CROSS-REFERENCE TO RELATED APPLICATION(S) AND CLAIM OF PRIORITY

The present application is related to and claims the benefit under 35 U.S.C. §119(a) of a Korean patent application filed in the Korean Intellectual Property Office on Aug. 31, 2011 and assigned Serial No. 10-2011-0087833, the entire disclosure of which is hereby incorporated by reference.

TECHNICAL FIELD OF THE INVENTION

The present disclosure relates to a pedestrian navigation.

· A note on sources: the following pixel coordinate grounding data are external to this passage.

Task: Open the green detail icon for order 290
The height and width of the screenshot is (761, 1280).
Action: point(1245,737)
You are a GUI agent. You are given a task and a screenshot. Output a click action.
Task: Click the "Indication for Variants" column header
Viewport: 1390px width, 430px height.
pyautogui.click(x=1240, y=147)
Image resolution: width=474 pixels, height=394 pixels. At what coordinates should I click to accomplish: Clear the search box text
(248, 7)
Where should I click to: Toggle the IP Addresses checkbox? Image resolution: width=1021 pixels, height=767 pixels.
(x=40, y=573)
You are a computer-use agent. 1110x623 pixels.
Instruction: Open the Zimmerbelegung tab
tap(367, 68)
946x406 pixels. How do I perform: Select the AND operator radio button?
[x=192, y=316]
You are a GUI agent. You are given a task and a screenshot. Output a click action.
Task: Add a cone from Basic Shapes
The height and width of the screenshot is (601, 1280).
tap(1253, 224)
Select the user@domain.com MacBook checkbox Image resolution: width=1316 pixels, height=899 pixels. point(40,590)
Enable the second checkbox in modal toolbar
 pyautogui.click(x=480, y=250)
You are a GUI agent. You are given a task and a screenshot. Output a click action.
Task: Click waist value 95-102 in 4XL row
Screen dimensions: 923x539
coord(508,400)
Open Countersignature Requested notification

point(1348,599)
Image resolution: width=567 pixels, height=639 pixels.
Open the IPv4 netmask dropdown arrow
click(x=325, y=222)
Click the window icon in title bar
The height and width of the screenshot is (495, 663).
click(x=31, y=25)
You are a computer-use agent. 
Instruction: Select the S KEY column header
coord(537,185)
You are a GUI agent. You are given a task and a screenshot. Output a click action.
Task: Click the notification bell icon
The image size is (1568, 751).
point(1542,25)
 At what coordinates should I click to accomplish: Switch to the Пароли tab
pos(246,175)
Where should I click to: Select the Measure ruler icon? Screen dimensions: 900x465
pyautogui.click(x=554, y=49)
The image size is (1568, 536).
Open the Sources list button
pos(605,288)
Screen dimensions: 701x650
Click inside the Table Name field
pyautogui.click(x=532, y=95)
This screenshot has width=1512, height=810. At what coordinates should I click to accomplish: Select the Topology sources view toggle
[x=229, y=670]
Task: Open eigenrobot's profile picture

BACKGROUND OF THE INVENTION

The conventional Global Positioning System (GPS)/Pedestrian Dead Reckoning (PDR) pedestrian navigation system provides location information by using a GPS when the location information based on the GPS is valid, and provides location information estimated by PDR by using an acceleration sensor, a geomagnetic sensor, or the like in a shadow area in which the location information is invalid.
However, the PDR system using the acceleration sensor and the geomagnetic sensor may have an error in direction information due to influence of a pedestrian movement, a surrounding magnetic environment, etc. The direction error may appear as a location information error of the pedestrian, and there is a problem in that a location error diverges when errors are accumulated over time.

SUMMARY OF THE INVENTION

To address the above-discussed deficiencies of the prior art, it is a primary aspect of the present disclosure is to provide a method and apparatus for determining a heading angle of a pedestrian in a Wireless Local Area Network (WLAN).
Another aspect of the present disclosure is to provide a method and apparatus for determining location information of a user in a WLAN.
Another aspect of the present disclosure is to provide a method and apparatus for determining a heading angle by using a heading angle determination algorithm based on a WLAN in a Global Positioning System (GPS) shadow area and for improving accuracy of a user location by correcting an error of Pedestrian Dead Reckoning (PDR) direction information by the use of the determined heading angle.
In accordance with an aspect of the present disclosure, a method for determining a heading angle of a user terminal in a WLAN system is provided. The method includes examining whether a rotation of a user is detected, upon detecting the rotation, attaining a movement direction vector at a time when the rotation is detected, and attaining the heading angle by using the movement direction vector at the time when the rotation is detected.
In accordance with another aspect of the present disclosure, a user terminal apparatus for determining a heading angle in a WLAN system is provided. The apparatus includes a modem for communicating with another node, a controller for examining whether a rotation of a user is detected by using the modem, for attaining a movement direction vector at a time when the rotation is detected upon detecting the rotation, and for attaining the heading angle by using the movement direction vector at the time when the rotation is detected, and a storage unit for storing signal strength depending on a distance from reference points and signal strength depending on a distance from an Access Point (AP).
Before undertaking the DETAILED DESCRIPTION OF THE INVENTION below, it may be advantageous to set forth definitions of certain words and phrases used throughout this patent document: the terms “include” and “comprise,” as well as derivatives thereof, mean inclusion without limitation; the term “or,” is inclusive, meaning and/or; the phrases “associated with” and “associated therewith,” as well as derivatives thereof, may mean to include, be included within, interconnect with, contain, be contained within, connect to or with, couple to or with, be communicable with, cooperate with, interleave, juxtapose, be proximate to, be bound to or with, have, have a property of, or the like; and the term “controller” means any device, system or part thereof that controls at least one operation, such a device may be implemented in hardware, firmware or software, or some combination of at least two of the same. It should be noted that the functionality associated with any particular controller may be centralized or distributed, whether locally or remotely. Definitions for certain words and phrases are provided throughout this patent document, those of ordinary skill in the art should understand that in many, if not most instances, such definitions apply to prior, as well as future uses of such defined words and phrases.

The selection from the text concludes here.